Session Submission Summary

Authority beyond Autonomy: Re-thinking Jewish Power in the Medieval and Modern Mediterranean

Tue, December 16, 12:00 to 1:30pm, Hilton Baltimore, Key 3

Session Submission Type: Panel Session

Abstract

Jewish historiography of the Mediterranean basin has often focused on the nature of Jewish communities’ autonomy. The question of its extent and limits has been lent meaning by the assumption that until the creation of the state of Israel, Jews overwhelmingly lacked political authority. Notwithstanding individual Jews who attained great power—Samuel the Nagid in medieval Iberia immediately comes to mind—Jews as a collective were always “others” living under the rule (and even at the whim) of non-Jewish governments. Whatever political authority Jews were thought to have possessed arose in the context of “Jewish communities,” in the ability of Jewish communal leaders to administer Jewish legal institutions and charitable organizations.
This panel posits that it is productive to turn this question around; how have governments relied upon Jews or Jewish authorities to maintain their own hegemony? More broadly, under what circumstances have Jews exercised formal or informal power or authority over gentiles? Such instances could occur, for instance, when Jews possessed exceptional demographic or economic weight in a given city, or when they held a privileged position as linguistic, cultural, and economic intermediaries between colonizers and colonized—one which made their cooperation indispensable to the colonial authorities. This inquiry goes beyond recent work that looks at how Jewish communal leaders relied on non-Jewish governments to assert authority over their fellow Jews. Rather, we look at circumstances where the question of Jewish “autonomy” would be beside the point, as Jews wielded authority and power outside the strict confines of the Jewish community.
The papers in this panel re-examine Jewish power across the Mediterranean over five centuries.

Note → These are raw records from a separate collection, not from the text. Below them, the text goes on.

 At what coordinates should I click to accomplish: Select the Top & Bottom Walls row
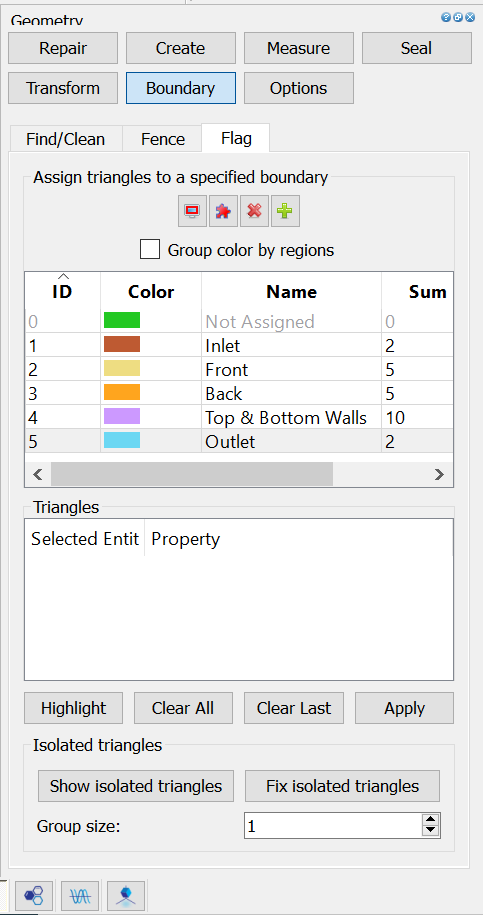click(x=239, y=417)
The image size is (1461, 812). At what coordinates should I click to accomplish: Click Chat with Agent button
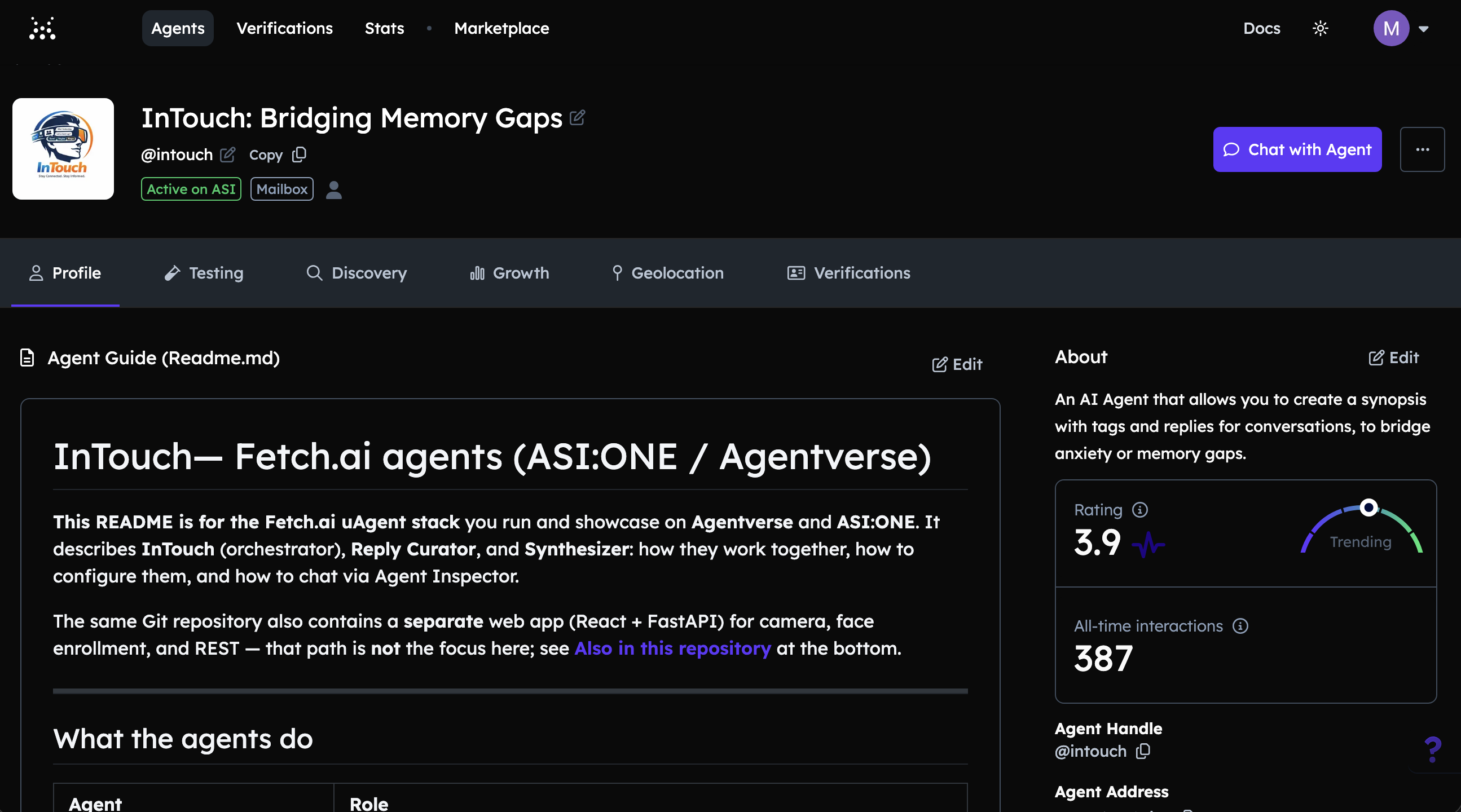[1296, 149]
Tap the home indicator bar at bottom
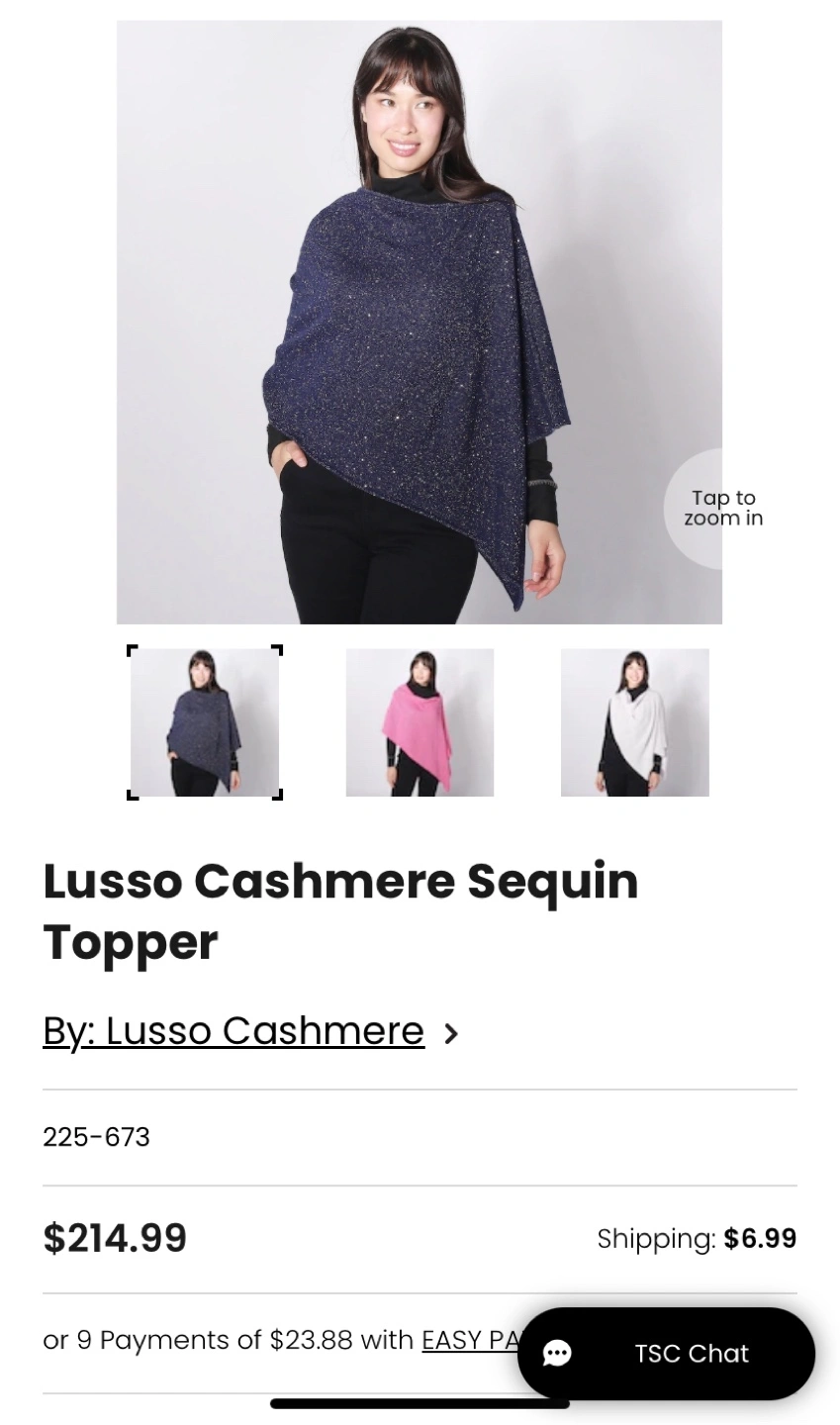 pyautogui.click(x=420, y=1402)
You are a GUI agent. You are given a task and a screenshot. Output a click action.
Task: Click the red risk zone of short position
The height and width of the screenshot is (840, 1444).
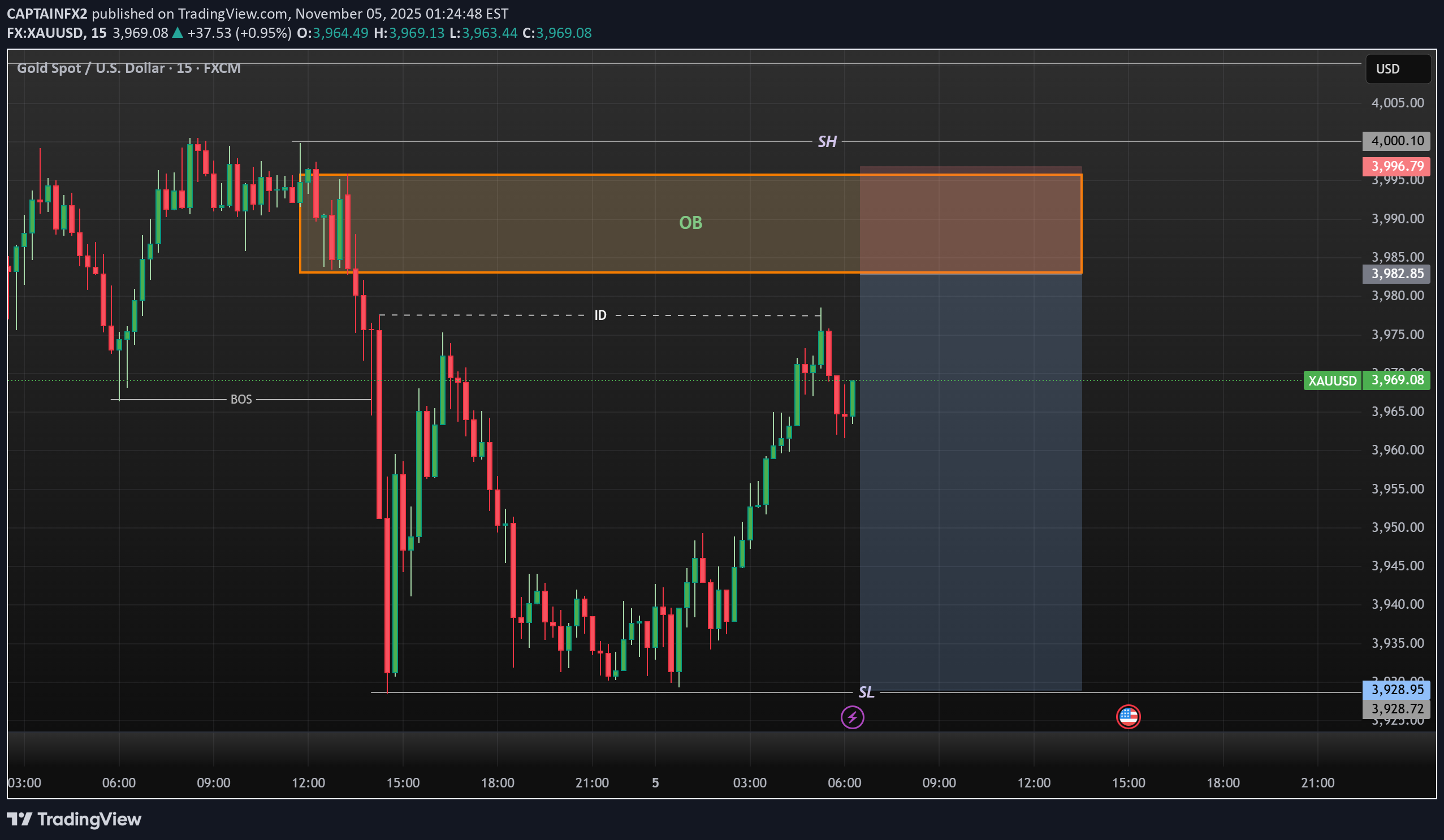970,220
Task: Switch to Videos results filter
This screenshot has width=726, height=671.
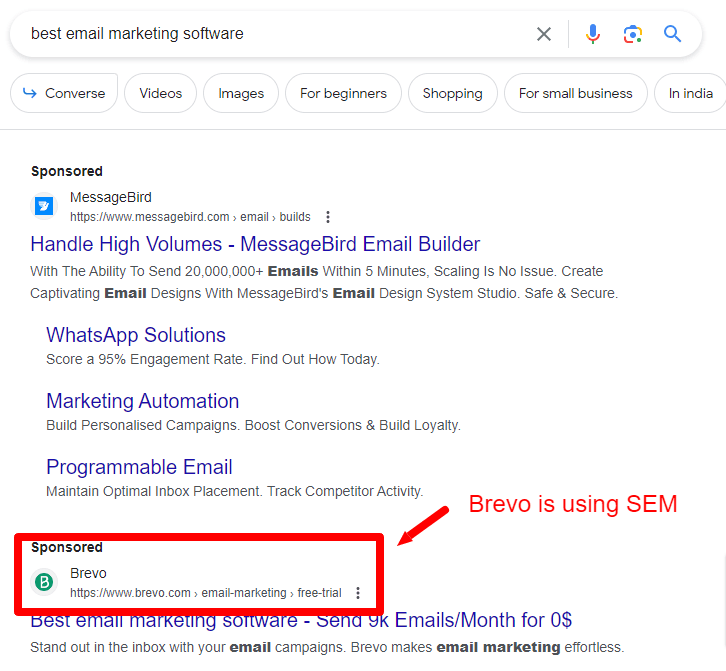Action: (161, 93)
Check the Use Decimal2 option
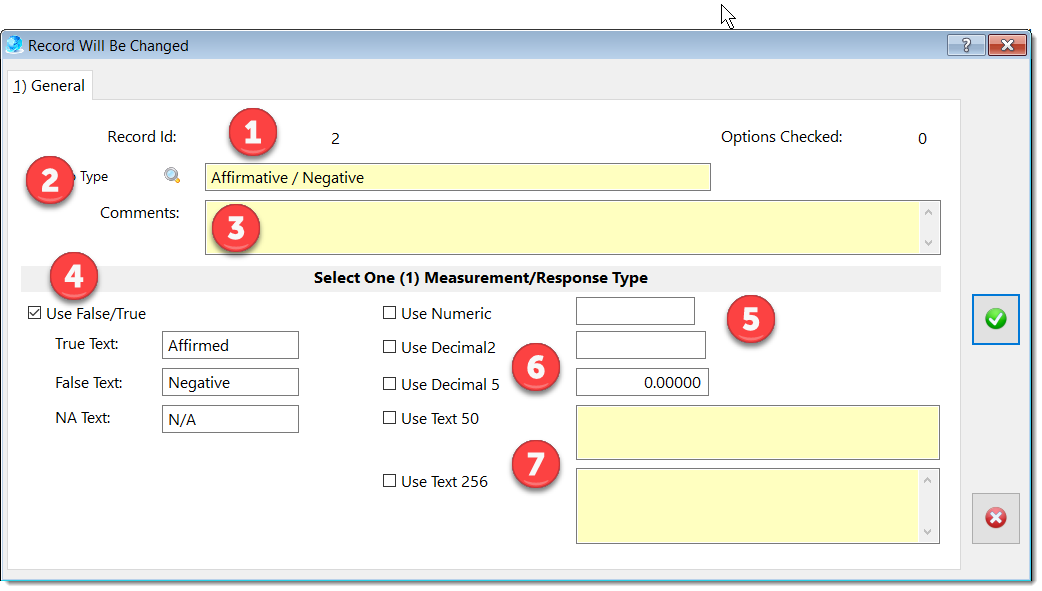The height and width of the screenshot is (591, 1042). (389, 348)
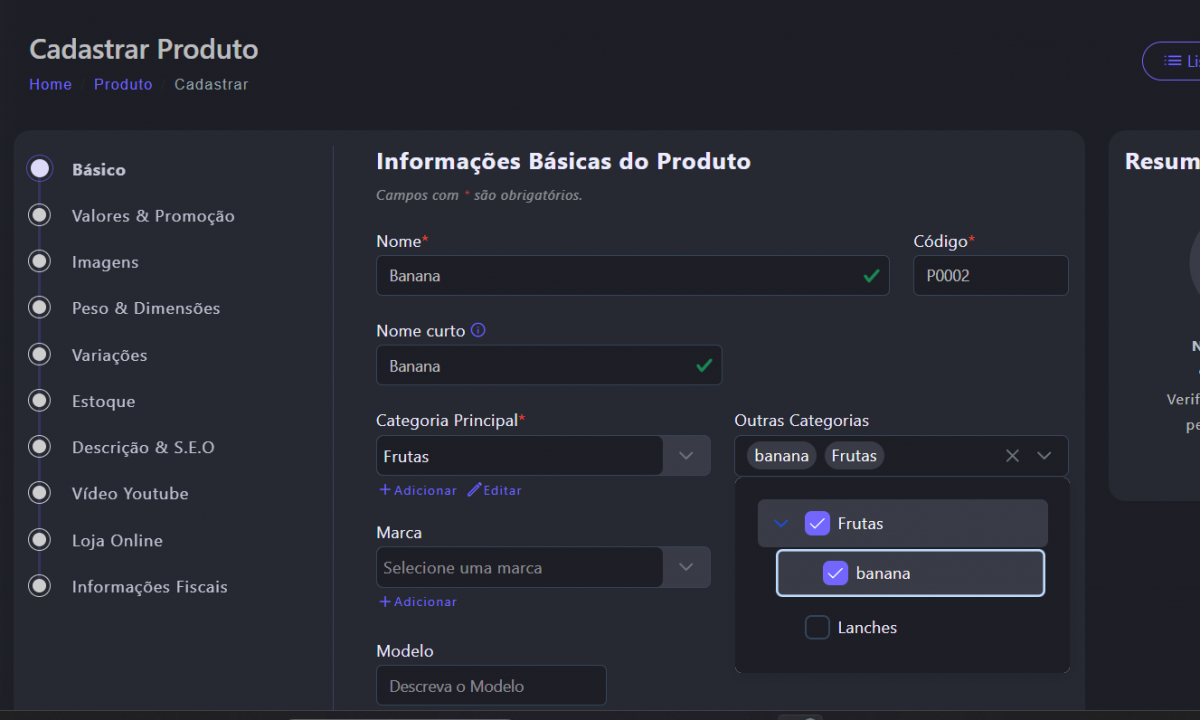Collapse the Frutas tree node chevron
Image resolution: width=1200 pixels, height=720 pixels.
tap(782, 523)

Rena Lauer looks at official and unofficial authority wielded by Jewish doctors in late medieval Venetian Crete. Joshua Schreier shows how the Jews of Oran, Algeria, in the early nineteenth century were a dominant force in the city’s life. Jessica Marglin argues that Jews in nineteenth-century Morocco were so successful at mobilizing foreigners on their behalf that ordinary Moroccans feared being accused of crimes against Jewish victims. Jonathan Ray will act as discussant and chair. By reevaluating extracommunal Jewish authority over many centuries, these papers offer a new lens onto Mediterranean Jewish life.